When I was in Spain last year, someone told me of gossip that the popular Spanish prog-rock band Asfalto was responsible for this recording. Their legit records, I noticed, are easy to find in Spain. I wonder if the members of the band would admit to having recorded this abomination. Maybe the gossip is not true. I did find, in my research, that Asfalto played London’s Marquee in October 1978, which would’ve been the perfect place to learn about the Pistols. The early-for-the-trend Vibrators, who collaborated with Chris Spedding, the producer of the Pistols’ 76 demo (Spedding may have actually played guitar on it), played the Marquee the following day.
This LP could demonstrate one way that the transitional period of the first few years after Franco’s death perfectly coincided with the worldwide punk explosion to create music in Spain that stood apart from that of its peer nations. The uneven development of the worldwide capitalist economy is clearly due to factors like dictatorships, which, however market-friendly they were, as Spain’s started to become in the last half of Franco’s rule, still stifled innovation in the introduction of cultural commodities. Unscrupulous business practices have been endemic to popular music since its early days, but they are aided by local economic situations that bear attitudes toward legality out of joint with the larger global system. Thus, bootlegs have flourished in countries with lax regulations of intellectual property. In this LP’s case, however, not only did some apparent legal loophole create the space for it, so too did Spain’s rush to catch up with the rest of Europe culturally after Franco’s death, which included the explosion of subcultures as resistance—a sea change from the types of resistance that flourished before and during the civil war, in the era before the society of the spectacle commodity. The major difference between this record and the “real” punk records from Spain in 1978 is that Los Punk Rockers were not members of a movement. They took from the movement, however loosely constituted it may have been, but they did not contribute to it. Indeed, I am sure the “true” punks, such as members of Kaka De Luxe, if they were aware of this record would have considered it an insulting joke. Some aspects of punk rock, Los Punk Rockers showed, were easy to fake on record, but being a member of an oppositional subculture in a repressive society was not one of them.

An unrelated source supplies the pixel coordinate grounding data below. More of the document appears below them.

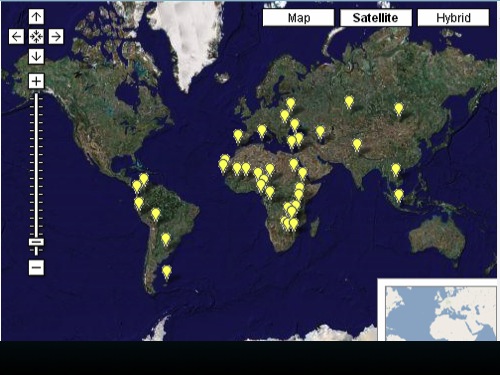Click the marker over India-Nepal region
The height and width of the screenshot is (375, 500).
coord(357,145)
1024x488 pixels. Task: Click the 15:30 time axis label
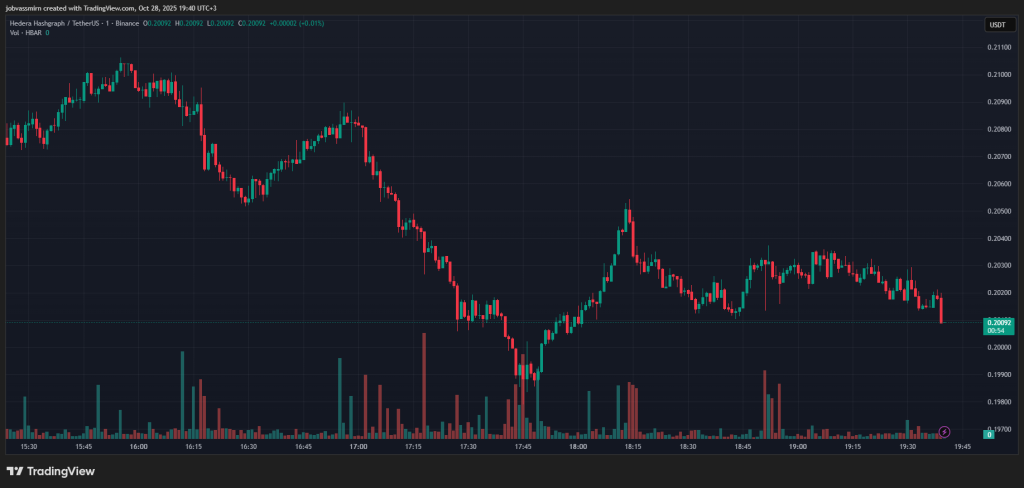tap(29, 447)
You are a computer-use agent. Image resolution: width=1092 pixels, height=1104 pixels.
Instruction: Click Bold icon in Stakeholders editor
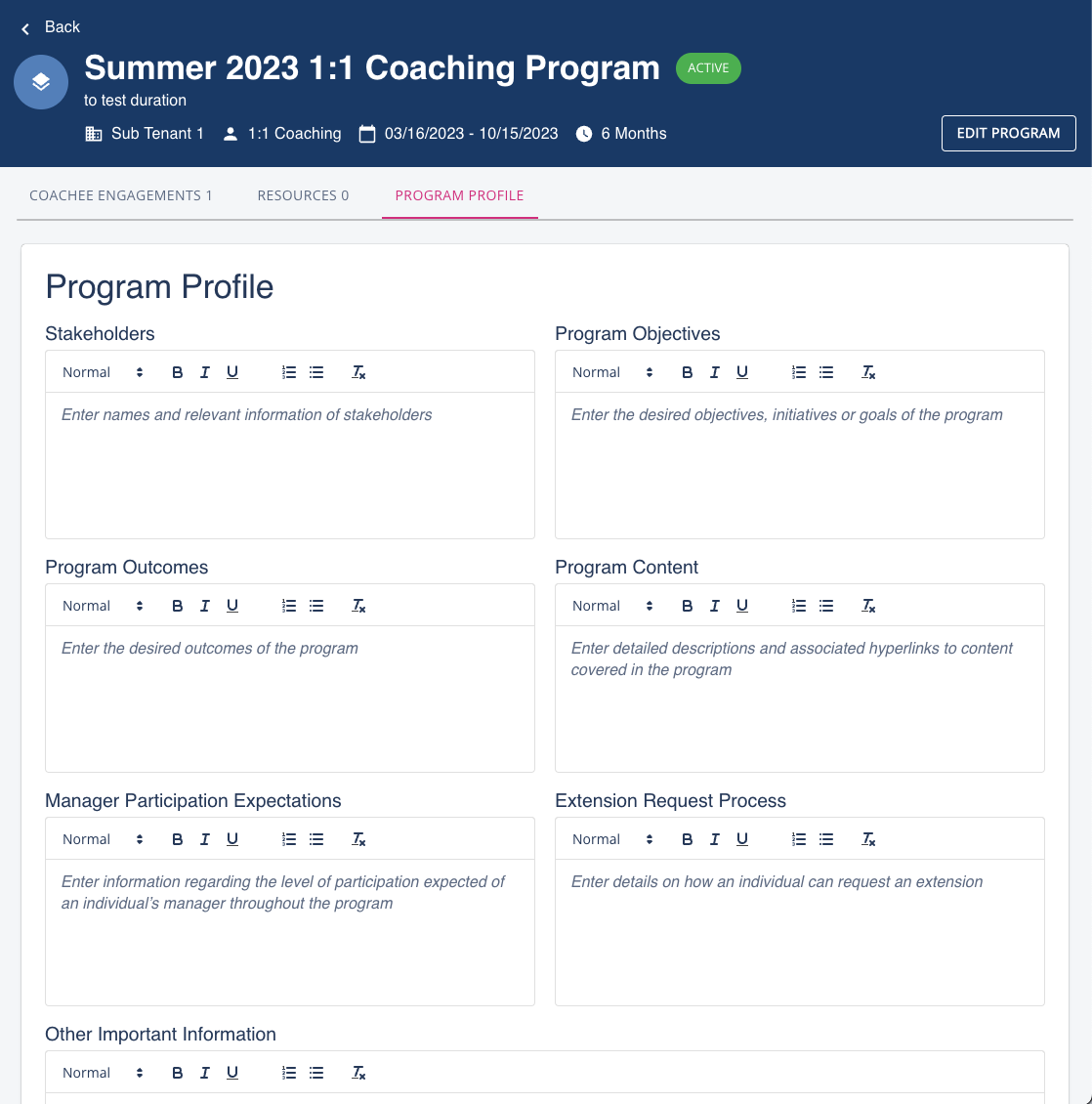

The Sex Pistols obviously serve as an introduction to nearly everyone’s understanding of punk rock, but I believe a far more accurate representation of the silliness and lack of pretense of punk as it was and is lived by the majority of its practitioners can be found on Los Punk Rockers’ LP. The stakes were far higher for the Pistols or La Banda Trapera Del Río than they are for me and my friends today, as we sit around laughing our asses off while listening to Los Punk Rockers.
source Shit-Fi (link)


topper said...

thank you Felipe..long story

Do you have "The Doubt" Contrast Disorder" It's irish. I'm looking for this one and it's out of stock at rave up

Graham said...

What is that guitar strung with? Rubber bands? And the singer, wow.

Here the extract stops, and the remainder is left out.